§ DIRECTIONS FOR THIS TASK
Copy out all lines in the data below containing the string "computer".
### AVAILABLE RECORDS
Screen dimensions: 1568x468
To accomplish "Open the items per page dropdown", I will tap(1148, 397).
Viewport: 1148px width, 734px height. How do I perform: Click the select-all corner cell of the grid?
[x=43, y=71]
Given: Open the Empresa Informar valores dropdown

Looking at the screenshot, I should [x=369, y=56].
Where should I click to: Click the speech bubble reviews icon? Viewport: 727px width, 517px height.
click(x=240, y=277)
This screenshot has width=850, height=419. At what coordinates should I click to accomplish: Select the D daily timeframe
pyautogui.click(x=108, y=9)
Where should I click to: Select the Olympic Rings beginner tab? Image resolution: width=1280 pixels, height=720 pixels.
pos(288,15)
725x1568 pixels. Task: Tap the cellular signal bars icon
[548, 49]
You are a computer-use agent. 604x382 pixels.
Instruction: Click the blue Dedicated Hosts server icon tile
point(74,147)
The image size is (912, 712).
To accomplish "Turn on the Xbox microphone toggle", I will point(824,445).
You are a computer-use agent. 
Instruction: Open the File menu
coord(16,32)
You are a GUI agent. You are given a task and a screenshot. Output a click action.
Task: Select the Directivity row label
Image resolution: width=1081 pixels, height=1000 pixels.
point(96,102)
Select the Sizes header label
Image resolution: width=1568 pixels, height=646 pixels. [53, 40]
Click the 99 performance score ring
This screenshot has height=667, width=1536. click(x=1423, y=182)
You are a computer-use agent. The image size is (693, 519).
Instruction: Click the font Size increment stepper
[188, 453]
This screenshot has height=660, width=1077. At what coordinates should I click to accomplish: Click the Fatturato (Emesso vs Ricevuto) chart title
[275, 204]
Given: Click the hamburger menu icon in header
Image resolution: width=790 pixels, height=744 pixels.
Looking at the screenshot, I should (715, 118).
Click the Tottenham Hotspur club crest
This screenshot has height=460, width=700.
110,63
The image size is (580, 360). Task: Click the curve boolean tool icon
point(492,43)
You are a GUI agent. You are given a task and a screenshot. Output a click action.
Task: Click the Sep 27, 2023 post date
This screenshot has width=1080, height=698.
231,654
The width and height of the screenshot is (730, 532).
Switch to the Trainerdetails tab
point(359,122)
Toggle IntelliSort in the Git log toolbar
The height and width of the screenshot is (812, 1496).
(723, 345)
######
§ SOLUTION FOR THIS EXERCISE
You are a computer-use agent. 604x382 pixels.
You are a computer-use agent. 
You are a computer-use agent. The image size is (693, 519).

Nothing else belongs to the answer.